##### PROVIDED DATA
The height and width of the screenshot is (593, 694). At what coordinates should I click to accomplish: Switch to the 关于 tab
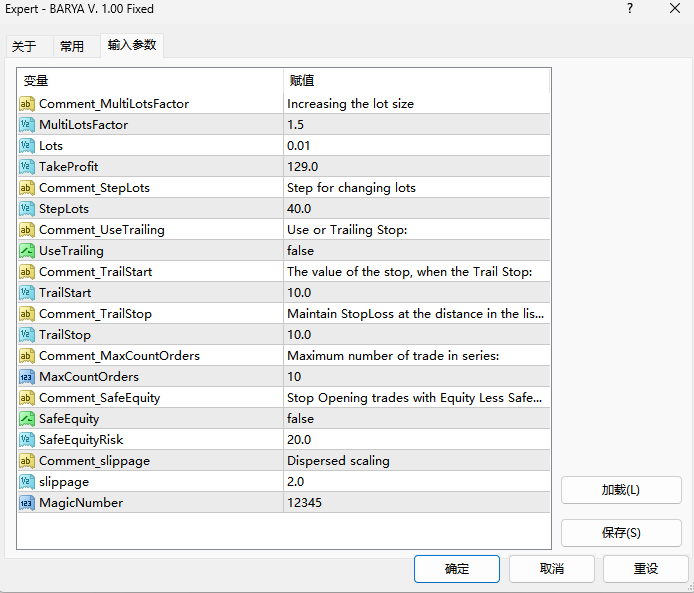point(24,46)
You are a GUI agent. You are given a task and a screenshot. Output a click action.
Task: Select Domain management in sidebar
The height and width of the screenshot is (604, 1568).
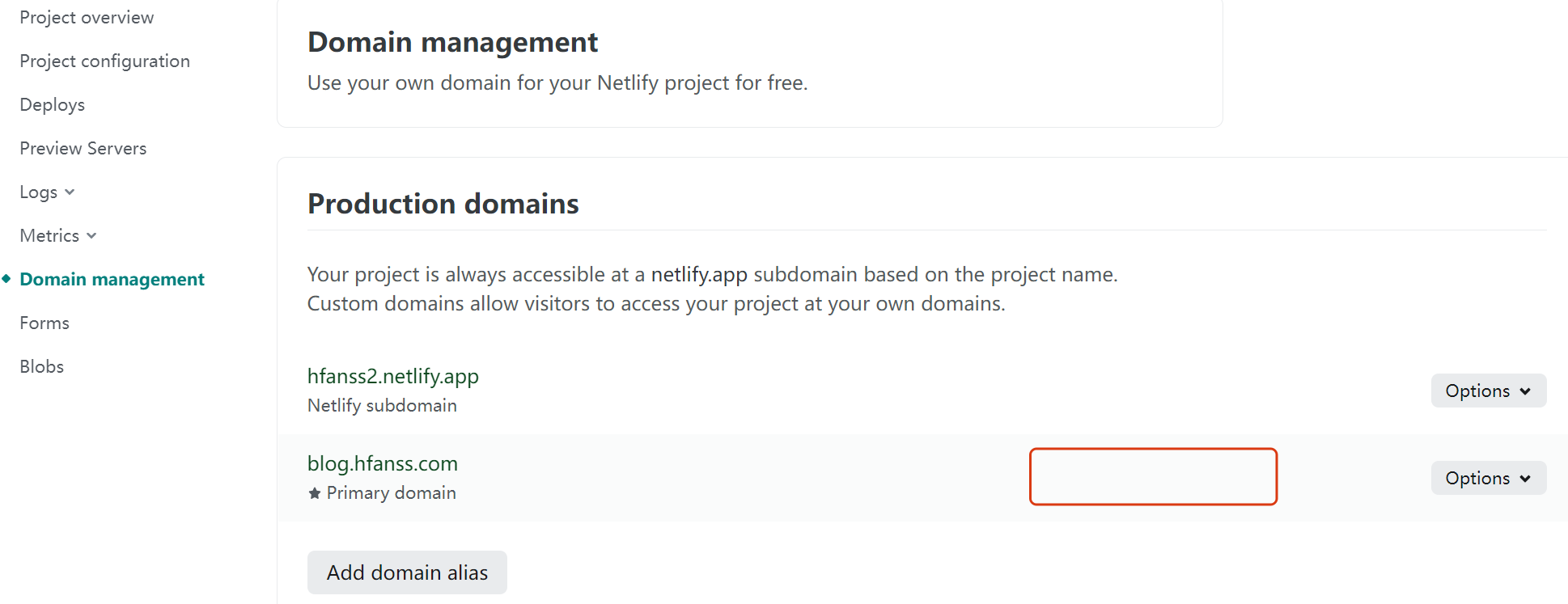point(112,279)
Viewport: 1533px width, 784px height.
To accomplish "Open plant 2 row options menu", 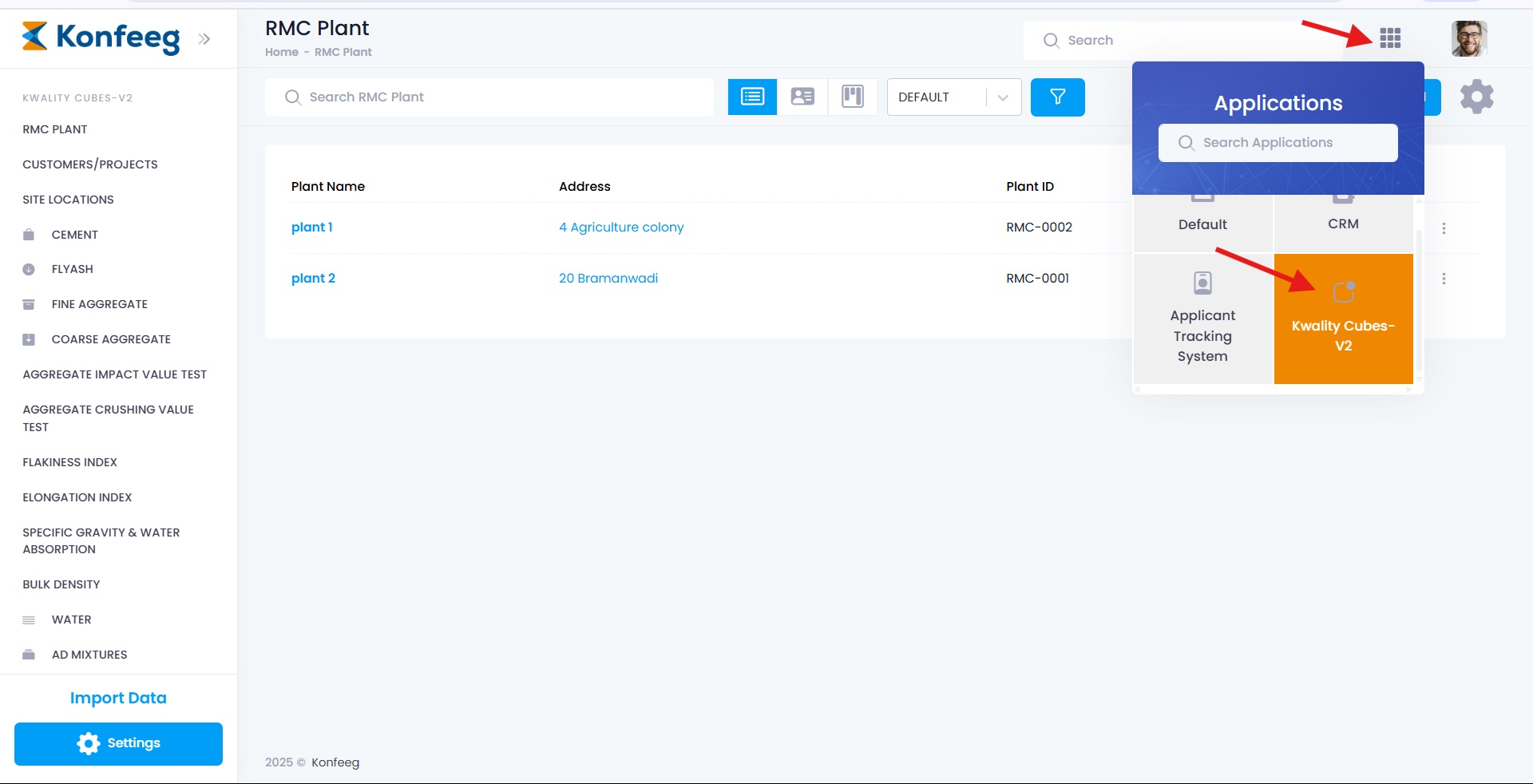I will pos(1444,279).
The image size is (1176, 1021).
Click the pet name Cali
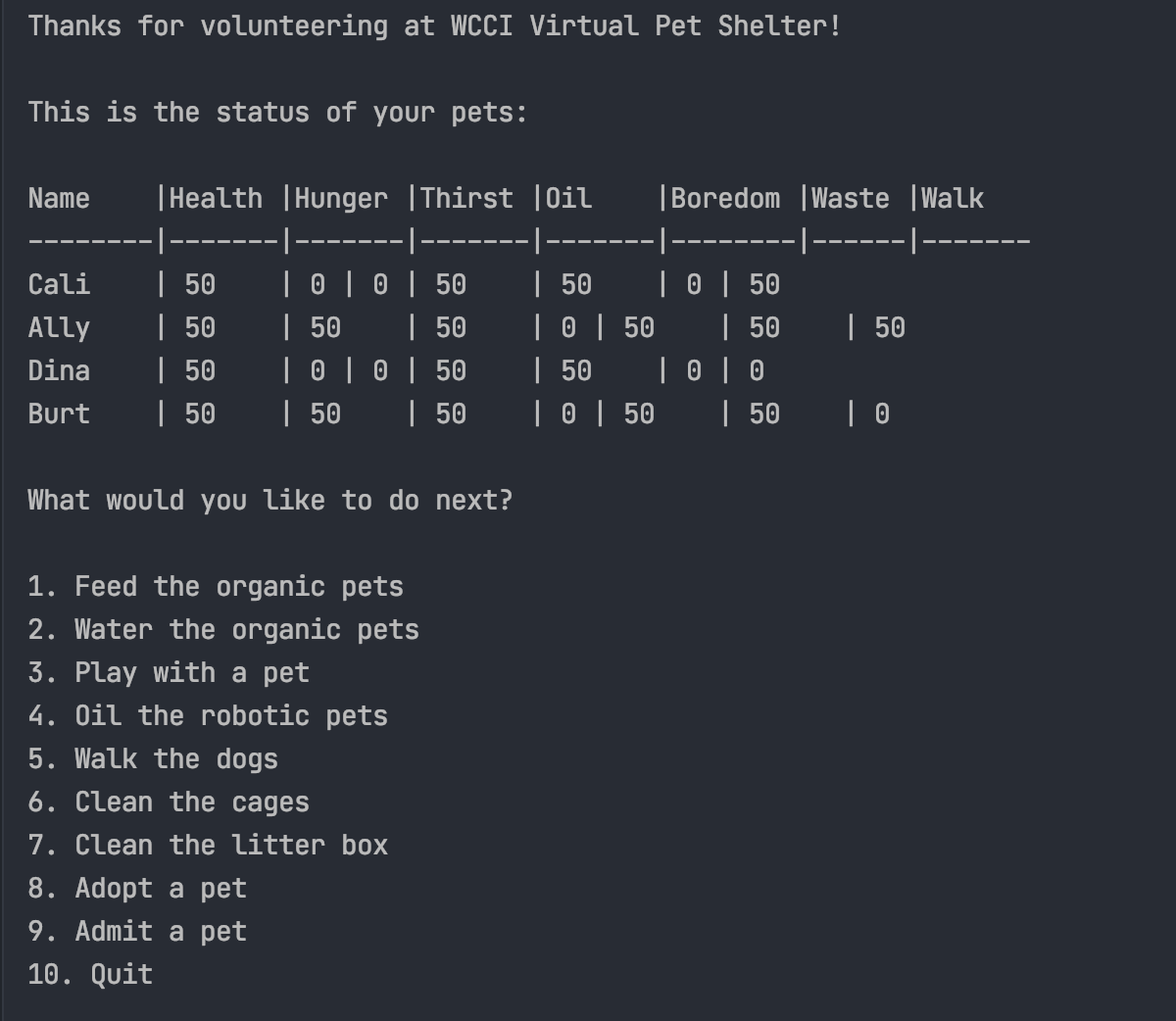(x=59, y=285)
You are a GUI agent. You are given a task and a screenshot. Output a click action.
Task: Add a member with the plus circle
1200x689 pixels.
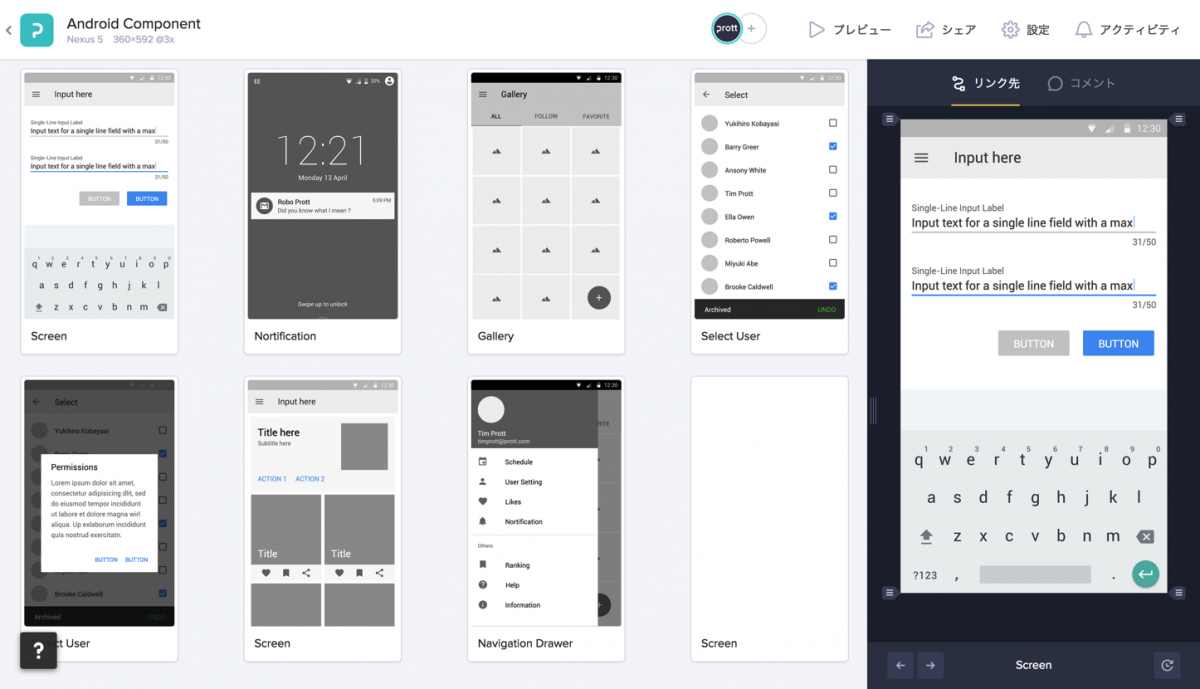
##########
DESCRIPTION OF THE TASK: What you return must match the lines from the top of the data through the line with "Task: Select Domain management in sidebar" exactly, with the pictures removed.

WRITTEN RESPONSE:
The height and width of the screenshot is (593, 694). At what coordinates should I click to accomplish: Switch to the 关于 tab
point(24,46)
You are a GUI agent. You are given a task and a screenshot. Output a click action.
Task: Select Domain management in sidebar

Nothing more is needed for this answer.